This was to investigate whether a child would learn aggression by observing a model and would reproduce this behaviour in the absence of the model, and whether the sex of the role model was important.
Observed aggressive behaviour will be imitated, so children seeing aggressive models will be more aggressive than those seeing a non-aggressive model or no model
Observed non-aggressive behaviour will be imitated, so children seeing non-aggressive models will be less aggressive than those seeing no model
Children are more likely to copy a same-sex model
Boys will be more likely to copy aggression than girls
Children copy adult behaviour but more than this, it be believed that the observation of a behaviour could be reproduced independently (i.e., with no adult present). This is known as imitative learning.

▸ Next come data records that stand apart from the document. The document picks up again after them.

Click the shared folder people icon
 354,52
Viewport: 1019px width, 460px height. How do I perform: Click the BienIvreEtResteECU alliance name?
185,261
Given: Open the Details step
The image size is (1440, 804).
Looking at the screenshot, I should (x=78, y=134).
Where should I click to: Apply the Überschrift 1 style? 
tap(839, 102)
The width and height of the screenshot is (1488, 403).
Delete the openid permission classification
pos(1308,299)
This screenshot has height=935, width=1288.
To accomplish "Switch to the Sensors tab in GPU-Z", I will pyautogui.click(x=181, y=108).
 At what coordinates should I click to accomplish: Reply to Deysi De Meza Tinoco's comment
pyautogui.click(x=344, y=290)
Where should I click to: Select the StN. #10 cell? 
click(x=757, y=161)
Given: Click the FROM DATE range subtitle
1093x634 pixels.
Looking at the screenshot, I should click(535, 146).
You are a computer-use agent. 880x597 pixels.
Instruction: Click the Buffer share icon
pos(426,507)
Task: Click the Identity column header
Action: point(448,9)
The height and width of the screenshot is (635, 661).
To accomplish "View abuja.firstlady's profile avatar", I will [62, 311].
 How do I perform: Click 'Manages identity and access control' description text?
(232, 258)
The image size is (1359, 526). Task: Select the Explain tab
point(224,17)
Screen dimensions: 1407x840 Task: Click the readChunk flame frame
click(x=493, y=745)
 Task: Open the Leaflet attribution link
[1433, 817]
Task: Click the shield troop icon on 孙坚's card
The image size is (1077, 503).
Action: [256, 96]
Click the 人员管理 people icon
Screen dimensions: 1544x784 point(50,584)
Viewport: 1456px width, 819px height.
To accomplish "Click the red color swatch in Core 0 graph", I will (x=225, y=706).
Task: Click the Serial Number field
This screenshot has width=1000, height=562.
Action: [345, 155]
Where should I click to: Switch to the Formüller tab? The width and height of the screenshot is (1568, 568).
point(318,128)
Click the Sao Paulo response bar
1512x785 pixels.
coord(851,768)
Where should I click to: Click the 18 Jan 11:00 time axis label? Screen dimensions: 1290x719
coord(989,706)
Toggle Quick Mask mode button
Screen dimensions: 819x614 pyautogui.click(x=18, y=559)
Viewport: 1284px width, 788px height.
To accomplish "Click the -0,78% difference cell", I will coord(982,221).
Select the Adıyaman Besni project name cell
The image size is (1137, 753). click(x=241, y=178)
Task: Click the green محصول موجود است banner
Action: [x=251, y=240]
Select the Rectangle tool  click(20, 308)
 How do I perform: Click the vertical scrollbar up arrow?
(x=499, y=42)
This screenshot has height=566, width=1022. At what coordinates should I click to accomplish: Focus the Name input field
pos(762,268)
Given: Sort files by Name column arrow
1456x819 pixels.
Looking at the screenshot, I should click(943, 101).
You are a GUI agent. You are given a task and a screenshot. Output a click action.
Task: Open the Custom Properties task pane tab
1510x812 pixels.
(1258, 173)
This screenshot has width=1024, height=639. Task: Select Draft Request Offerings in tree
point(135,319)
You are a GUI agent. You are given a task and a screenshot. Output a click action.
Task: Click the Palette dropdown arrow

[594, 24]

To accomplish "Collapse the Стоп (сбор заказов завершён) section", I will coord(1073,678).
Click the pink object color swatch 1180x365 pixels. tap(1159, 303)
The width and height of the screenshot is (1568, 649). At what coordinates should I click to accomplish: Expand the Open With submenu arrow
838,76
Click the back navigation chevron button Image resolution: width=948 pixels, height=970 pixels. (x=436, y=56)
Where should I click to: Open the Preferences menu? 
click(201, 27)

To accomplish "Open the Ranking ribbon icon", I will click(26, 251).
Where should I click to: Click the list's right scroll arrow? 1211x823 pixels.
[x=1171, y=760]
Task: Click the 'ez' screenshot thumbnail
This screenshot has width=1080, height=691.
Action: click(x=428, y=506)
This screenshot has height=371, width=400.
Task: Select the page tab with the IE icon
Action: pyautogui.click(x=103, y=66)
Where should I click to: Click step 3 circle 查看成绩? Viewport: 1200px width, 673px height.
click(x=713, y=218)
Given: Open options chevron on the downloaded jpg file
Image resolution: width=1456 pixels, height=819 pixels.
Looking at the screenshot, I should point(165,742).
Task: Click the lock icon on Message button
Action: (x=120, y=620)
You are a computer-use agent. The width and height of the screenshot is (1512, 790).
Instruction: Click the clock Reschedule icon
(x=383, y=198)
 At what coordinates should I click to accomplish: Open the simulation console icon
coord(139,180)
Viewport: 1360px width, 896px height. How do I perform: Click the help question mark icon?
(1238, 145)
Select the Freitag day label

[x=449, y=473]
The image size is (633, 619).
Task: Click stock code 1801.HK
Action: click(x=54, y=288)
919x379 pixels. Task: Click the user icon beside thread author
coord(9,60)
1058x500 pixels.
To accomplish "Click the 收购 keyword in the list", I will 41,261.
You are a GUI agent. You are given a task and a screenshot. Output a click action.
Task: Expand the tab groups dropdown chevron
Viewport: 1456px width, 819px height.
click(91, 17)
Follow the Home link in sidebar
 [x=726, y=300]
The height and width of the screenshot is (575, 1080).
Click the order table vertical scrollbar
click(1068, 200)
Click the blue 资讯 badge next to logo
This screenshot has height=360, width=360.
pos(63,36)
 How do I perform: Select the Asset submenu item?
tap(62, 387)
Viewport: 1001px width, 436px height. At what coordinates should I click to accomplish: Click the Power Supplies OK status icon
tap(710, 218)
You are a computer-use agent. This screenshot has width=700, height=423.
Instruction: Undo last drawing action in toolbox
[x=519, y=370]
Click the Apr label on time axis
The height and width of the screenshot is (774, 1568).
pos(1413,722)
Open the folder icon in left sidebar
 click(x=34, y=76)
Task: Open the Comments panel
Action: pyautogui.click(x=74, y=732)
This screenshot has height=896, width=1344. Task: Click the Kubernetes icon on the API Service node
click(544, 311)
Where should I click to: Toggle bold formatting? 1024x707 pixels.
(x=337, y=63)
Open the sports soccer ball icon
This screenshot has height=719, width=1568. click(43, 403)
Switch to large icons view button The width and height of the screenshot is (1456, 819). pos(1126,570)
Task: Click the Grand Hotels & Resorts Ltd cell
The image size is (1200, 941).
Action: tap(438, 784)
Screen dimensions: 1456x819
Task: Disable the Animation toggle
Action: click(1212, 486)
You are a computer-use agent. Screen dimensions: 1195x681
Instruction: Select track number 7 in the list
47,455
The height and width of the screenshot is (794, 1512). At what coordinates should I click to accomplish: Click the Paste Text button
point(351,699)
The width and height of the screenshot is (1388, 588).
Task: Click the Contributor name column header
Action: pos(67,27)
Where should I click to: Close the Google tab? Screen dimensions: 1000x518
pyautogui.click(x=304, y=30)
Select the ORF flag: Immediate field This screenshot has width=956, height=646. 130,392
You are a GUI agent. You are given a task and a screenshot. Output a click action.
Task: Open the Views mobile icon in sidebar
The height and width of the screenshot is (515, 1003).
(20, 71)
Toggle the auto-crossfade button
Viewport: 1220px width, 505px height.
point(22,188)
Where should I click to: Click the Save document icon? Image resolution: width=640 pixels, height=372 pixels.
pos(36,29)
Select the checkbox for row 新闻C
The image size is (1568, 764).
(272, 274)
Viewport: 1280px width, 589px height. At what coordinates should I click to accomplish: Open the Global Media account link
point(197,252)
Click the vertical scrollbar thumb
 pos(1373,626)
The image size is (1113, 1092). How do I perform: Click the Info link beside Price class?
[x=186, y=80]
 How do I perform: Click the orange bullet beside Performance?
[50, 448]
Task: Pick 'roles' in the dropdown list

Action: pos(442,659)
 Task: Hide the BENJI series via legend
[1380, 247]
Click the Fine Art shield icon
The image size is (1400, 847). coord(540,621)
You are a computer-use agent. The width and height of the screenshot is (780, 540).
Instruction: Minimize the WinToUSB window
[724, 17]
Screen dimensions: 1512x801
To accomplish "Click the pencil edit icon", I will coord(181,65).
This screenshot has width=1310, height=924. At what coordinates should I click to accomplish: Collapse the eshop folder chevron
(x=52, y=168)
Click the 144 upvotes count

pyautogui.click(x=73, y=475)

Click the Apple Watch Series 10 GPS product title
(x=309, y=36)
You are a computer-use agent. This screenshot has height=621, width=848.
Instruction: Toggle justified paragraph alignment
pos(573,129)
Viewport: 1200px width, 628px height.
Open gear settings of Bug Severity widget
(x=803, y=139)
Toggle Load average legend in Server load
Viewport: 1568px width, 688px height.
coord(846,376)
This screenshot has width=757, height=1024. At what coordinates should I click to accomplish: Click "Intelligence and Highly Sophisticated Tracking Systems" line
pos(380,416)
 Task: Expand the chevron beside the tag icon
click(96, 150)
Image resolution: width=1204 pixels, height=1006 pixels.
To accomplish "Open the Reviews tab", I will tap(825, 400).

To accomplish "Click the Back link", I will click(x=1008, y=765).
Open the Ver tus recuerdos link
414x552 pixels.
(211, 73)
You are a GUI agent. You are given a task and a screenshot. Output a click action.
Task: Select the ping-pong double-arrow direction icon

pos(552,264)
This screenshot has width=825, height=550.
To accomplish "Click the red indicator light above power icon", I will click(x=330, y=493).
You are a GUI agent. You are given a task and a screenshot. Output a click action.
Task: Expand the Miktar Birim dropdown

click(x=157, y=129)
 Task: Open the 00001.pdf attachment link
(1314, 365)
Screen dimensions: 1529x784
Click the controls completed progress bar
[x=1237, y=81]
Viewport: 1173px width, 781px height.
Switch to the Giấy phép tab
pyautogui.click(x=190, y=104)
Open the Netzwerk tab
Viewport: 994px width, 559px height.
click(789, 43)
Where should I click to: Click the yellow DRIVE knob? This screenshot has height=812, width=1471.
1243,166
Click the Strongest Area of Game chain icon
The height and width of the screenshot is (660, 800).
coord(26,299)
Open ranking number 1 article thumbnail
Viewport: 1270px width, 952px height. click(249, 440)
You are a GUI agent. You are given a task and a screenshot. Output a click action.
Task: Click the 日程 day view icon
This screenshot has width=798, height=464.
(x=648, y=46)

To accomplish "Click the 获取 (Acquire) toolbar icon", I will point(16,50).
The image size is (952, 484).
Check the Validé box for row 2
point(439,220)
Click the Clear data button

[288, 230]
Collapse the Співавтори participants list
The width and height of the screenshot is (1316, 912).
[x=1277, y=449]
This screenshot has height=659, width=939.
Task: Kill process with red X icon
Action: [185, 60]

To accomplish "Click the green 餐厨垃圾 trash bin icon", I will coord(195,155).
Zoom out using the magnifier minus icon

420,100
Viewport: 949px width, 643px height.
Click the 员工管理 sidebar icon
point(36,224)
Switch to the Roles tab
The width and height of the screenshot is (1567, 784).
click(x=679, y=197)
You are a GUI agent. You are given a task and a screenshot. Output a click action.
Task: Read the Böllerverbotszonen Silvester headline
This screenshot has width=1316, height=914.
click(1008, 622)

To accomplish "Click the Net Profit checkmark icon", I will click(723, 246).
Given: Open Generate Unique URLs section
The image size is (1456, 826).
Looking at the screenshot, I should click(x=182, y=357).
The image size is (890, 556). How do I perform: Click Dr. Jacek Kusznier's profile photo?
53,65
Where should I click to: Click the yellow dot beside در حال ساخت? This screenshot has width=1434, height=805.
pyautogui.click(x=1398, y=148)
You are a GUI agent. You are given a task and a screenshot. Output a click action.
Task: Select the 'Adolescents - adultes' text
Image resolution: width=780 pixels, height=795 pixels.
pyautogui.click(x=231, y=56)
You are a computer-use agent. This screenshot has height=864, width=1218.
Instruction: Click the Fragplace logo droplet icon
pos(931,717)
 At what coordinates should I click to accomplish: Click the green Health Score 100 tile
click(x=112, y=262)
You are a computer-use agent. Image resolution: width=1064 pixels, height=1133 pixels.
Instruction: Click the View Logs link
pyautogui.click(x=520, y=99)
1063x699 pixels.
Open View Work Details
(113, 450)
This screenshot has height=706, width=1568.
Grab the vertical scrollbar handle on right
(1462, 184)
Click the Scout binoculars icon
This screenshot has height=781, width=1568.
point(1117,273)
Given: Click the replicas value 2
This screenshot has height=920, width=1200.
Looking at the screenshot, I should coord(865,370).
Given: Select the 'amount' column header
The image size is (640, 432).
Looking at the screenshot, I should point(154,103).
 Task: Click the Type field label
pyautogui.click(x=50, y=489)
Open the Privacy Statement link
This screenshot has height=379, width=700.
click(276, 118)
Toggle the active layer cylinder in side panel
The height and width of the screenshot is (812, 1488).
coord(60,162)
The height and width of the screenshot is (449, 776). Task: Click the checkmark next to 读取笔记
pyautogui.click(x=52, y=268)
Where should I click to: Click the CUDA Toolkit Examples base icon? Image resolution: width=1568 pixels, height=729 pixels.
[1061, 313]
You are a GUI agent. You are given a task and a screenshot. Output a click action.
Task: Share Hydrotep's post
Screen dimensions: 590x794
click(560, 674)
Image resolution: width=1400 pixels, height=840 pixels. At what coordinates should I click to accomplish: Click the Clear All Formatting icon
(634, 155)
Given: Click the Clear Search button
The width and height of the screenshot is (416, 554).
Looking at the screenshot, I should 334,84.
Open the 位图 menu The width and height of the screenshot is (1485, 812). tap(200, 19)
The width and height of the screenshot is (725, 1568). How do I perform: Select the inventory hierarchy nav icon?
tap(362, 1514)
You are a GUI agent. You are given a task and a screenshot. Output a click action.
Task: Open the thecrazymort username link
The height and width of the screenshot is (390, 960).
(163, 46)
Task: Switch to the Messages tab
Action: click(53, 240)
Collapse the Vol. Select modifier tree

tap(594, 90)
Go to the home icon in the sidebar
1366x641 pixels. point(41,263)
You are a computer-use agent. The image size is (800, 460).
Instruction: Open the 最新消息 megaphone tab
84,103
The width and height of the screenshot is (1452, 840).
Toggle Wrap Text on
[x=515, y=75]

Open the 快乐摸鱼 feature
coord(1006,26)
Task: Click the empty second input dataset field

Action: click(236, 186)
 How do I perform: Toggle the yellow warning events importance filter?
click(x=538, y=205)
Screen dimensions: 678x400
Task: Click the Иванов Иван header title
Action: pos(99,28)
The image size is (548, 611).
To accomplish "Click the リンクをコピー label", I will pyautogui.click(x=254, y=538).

Children are also rewarded differently for their copying behaviour. In the recent past, boys were often punished fir inappropriate behaviour, e.g., acting feminine like cooking or cleaning. Whereas girls would have been rewarded and punished to discourage masculine behaviours.
Bandura et al suggested that boys would be more likely to imitate same-sex models and are different in how they respond in readiness to copy aggression.
Prior to the experiment, the children were observed and rated on 4 scales measuring physical aggression, verbal aggression, aggression to inanimate objects, and aggression inhibition (anxiety). They were then assigned to groups ensuring matched aggression levels.
Observing adult models acting aggressively has the effect of weakening aggressive inhibitors in children, therefore making aggressive behaviour more likely.
The fact that boys were found to be more aggressive is probably a result of socialisation as in Western society, aggressive behaviour is often seen as masculine behaviour.